In a copyright case closely watched by content creators, the U.S. Supreme Court held, 7-2, that the first fair use factor—“the purpose and character of the use” —weighed against Andy Warhol’s use of Lynn Goldsmith’s black-and-white photograph of Prince to create a colorful silk-screen illustration of the musician that was later licensed to Vanity Fair without Goldsmith’s consent. Justice Sonia Sotomayor, writing for the majority, first explained that courts analyzing the first fair use factor should balance “the degree to which the use has a further purpose or different character” against the “nature of the use,” whether commercial or nonprofit.
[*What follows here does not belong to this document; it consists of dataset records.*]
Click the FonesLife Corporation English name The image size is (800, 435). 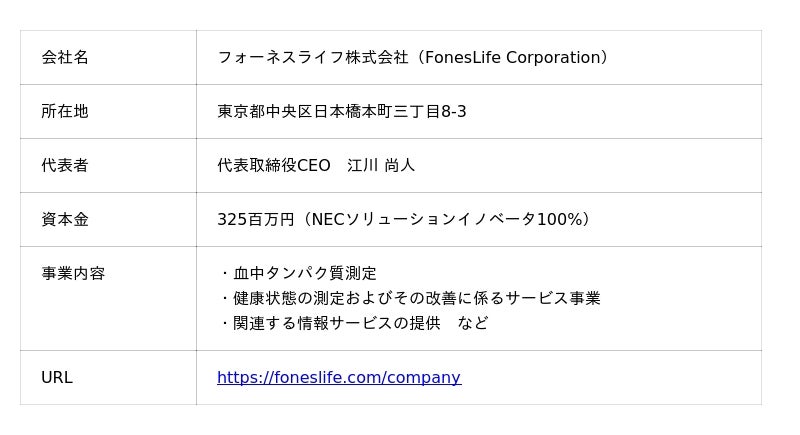point(510,58)

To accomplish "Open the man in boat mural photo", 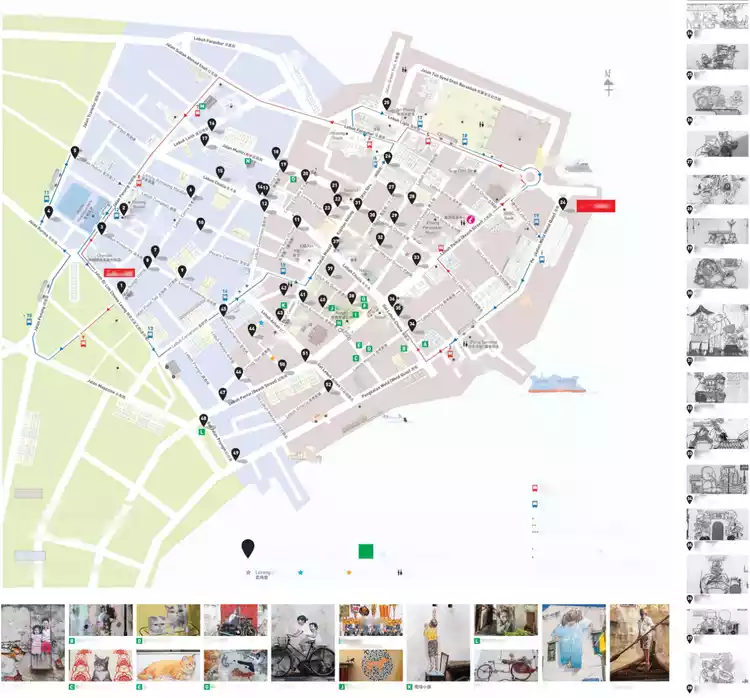I will pyautogui.click(x=639, y=642).
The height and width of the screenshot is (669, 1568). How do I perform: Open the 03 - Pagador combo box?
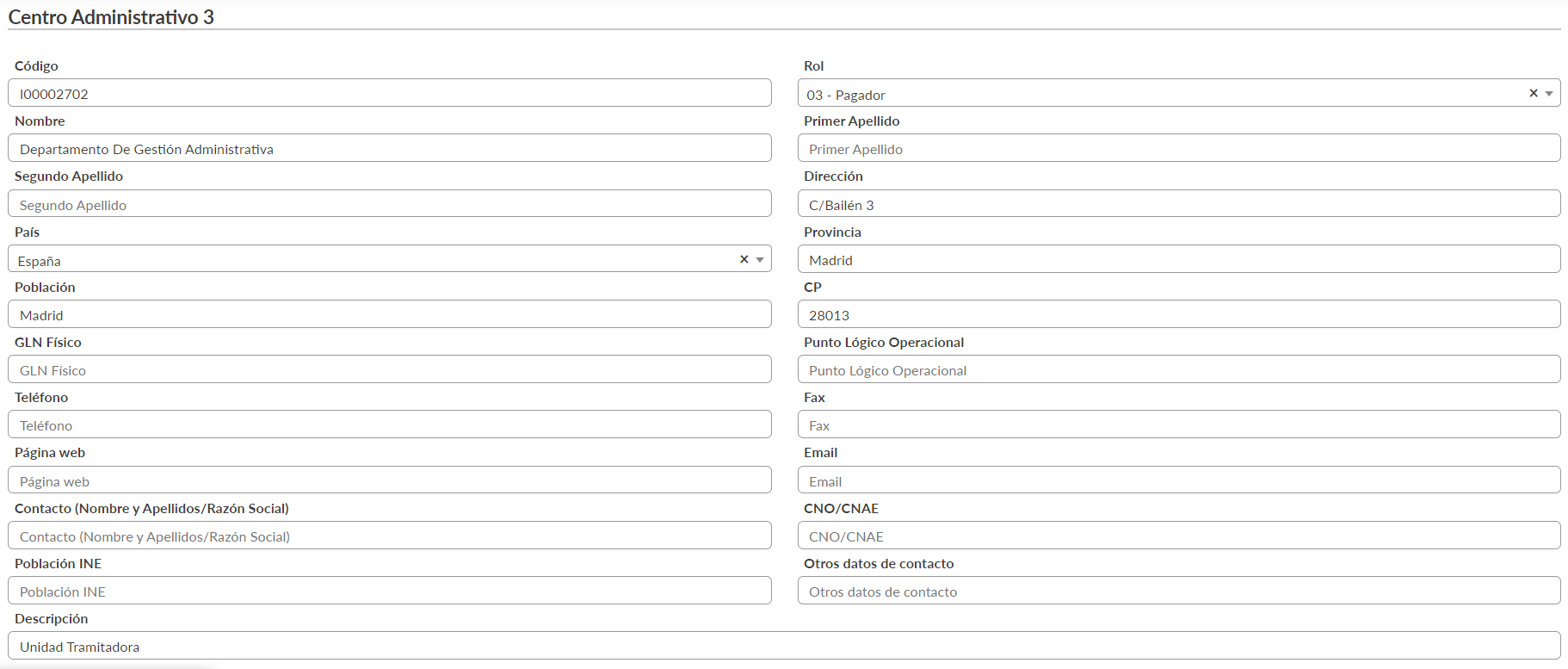1153,94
Under that rubric, the Court next found that even though Warhol’s illustration “adds new expression to Goldsmith’s photograph,” the first fair use factor favored Goldsmith because the works shared “substantially the same commercial purpose”—Goldsmith’s photograph and Warhol’s illustration were both “portraits of Prince used to depict Prince in magazine stories about Prince.” In essence:
If an original work and secondary use share the same or highly similar purposes, and the secondary use is commercial, the first fair use factor is likely to weigh against fair use, absent some other justification for copying.
The Court emphasized that the “central” question for assessing the first factor is whether the secondary work “supersedes” the original work or “adds something new, with a further purpose or different character.” Thus, the more likely a secondary work serves as a market substitute for the original work, the less likely the first factor will favor fair use.